The final image of Ottessa Moshfegh’s novel My Year of Rest and Relaxation features the narrator calm, content, and empty, having succeeded in her quest to sleep for a year. The chemically induced sleep of Moshfegh’s narrator and the overtired hacker sleep of Neo reframe the flat affect of post-critique. The late-capitalist dynamic of achievement and burnout in Han’s analysis helps explain the credential inflation John Guillory sees undermining the academic job market. And it all just makes me want to go to sleep.

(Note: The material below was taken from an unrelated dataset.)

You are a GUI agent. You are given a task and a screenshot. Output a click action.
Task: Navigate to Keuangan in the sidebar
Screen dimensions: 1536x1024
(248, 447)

So that would be the hangover.
But there’s also paranoia, and we can think here of Sedgwick’s essay on paranoid reading, and the red pill blue pill scene from The Matrix, as the arch metaphor for alt-right conspiracy theory. The “Sex, Power, God” party at Brown, with which we opened was shut down in 2014 due to concerns about sexual violence associated with the #MeToo movement, but in 2005 it was secretly filmed by a reporter from Fox News’s “O’Reilly Factor” – a conservative backlash that forms a historical context for the “Critical Race Theory” panic of the present. And this too is a form of popular theory. So a choice I will pose to you in bad faith, alt-right and alt-ac? “You take the blue pill… the story ends… You wake up in your bed and believe whatever you want to believe. You take the red pill, you stay in Wonderland. And I show you how deep the rabbit hole goes.”[10]

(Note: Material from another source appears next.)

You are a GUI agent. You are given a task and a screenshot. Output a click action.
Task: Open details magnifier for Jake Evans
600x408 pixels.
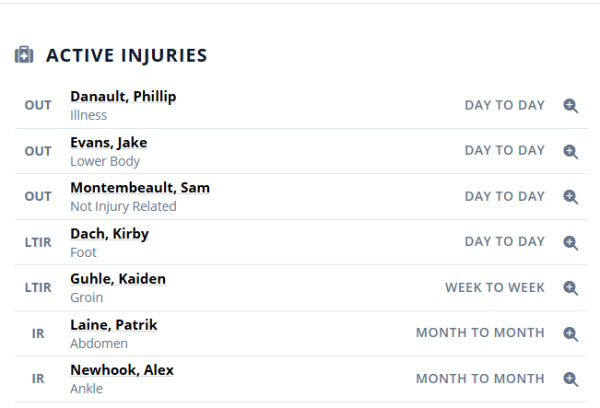[x=571, y=152]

[1] Giles Deleuze and Felix Guattari, A Thousand Plateaus, Minneapolis: University of Minnesota Press, 1987) tr. Brian Massumi. p.27
[2] Kyla Wazana Tompkins, “The Shush.” PMLA 136 no. 3 (2021): 417-423
[3] I am thinking here of “The Tiredness Virus” The Nation (12 April 2021) https://www.thenation.com/article/society/pandemic-burnout-society/ but the larger work to which that article referrs is Byung-Chul Han, The Burnout Society, Stanford UP, 2015.
[4] It looks like a dvorchak keyboard when he’s sleeping, but when he actually starts typing on it, it turns out to be an ordinary qwerty keyboard.
[5] The Matrix, directed by Lana Wachowski and Lilly Wachowski (1999, Warner Brothers).
[6] Baudrillard, Simulacra and Simulation, 159. https://archive.org/details/simulacrasimula000baud/page/158/mode/2up?view=theater
[7] Baudrillard, The Conspiracy of Art, 202
[8] Baudrillard, “The Matrix Revisited,” Interview with Aude Lancelin, The Conspiracy of Art, 202. https://kirkbrideplan.files.wordpress.com/2012/10/jean-baudrillard-the-conspiracy-of-art.pdf
[9] Baudrillard, Simulacra and Simulation, 164
[10] The Matrix, directed by Lana Wachowski and Lilly Wachowski (1999, Warner Brothers).